En junio de 1966, nacía en Bogotá la Universidad Central. En una casa modesta, con pocos elementos de trabajo y precarios recursos económicos, y casi con las uñas, pero siempre con la vista en alto, los fundadores habían sembrado una idea. Una idea revolucionaria. No se dejaron dominar por el desaliento ni amilanar por el sinnúmero de complicaciones que surgían por doquier.
Un testigo de aquella dura época, Gerardo Vargas Velásquez, hoy vicerrector de Desarrollo, me cuenta que su lugar de estudio era una casa destartalada –a la cual le temblaban las paredes y los tablados– que se había arrendado en el sur de la ciudad. Es la manera de decir que toda la institución temblaba en medio de apuros y zozobras. Hoy, 30 años después, es fácil saber por qué la Central llegó tan lejos: tenía sangre de vencedores.

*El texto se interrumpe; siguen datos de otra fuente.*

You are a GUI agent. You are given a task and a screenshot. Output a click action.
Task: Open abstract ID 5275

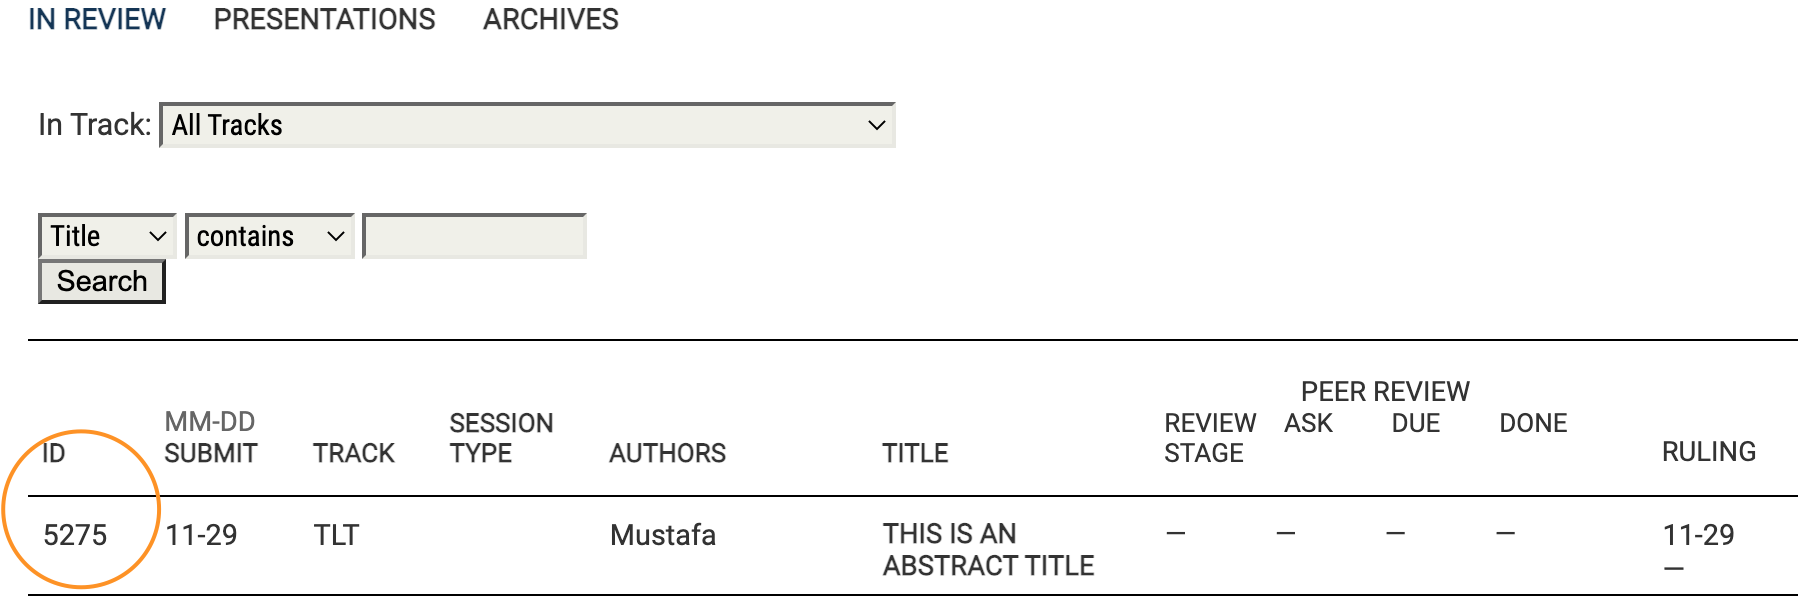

Jorge Enrique Molina, el líder mayor de este grupo de quijotes, fue un futurista obsesivo. Cuando llegó a la rectoría (que ejerció en dos ocasiones, por más de 20 años, y al frente de ella murió en noviembre de 1995) ya poseía meridiana claridad para otear el camino. Sabía lo que tenía que hacer. Y lo que no debía hacer. Su criterio era maduro; sus propósitos, firmes; su entusiasmo, vital; su fe, inquebrantable.
Su propósito más acariciado era la expansión del centro docente. La acometida de la finca raíz, que se ejecutó en forma silenciosa a lo largo de los años, se dirigió hacia dos manzanas deterioradas –foco de prostitución clandestina y callejera– que colindan con el centro universitario. Zona de vergüenza pública que era preciso recuperar para lavarle la cara sucia a la triste cenicienta vilipendiada.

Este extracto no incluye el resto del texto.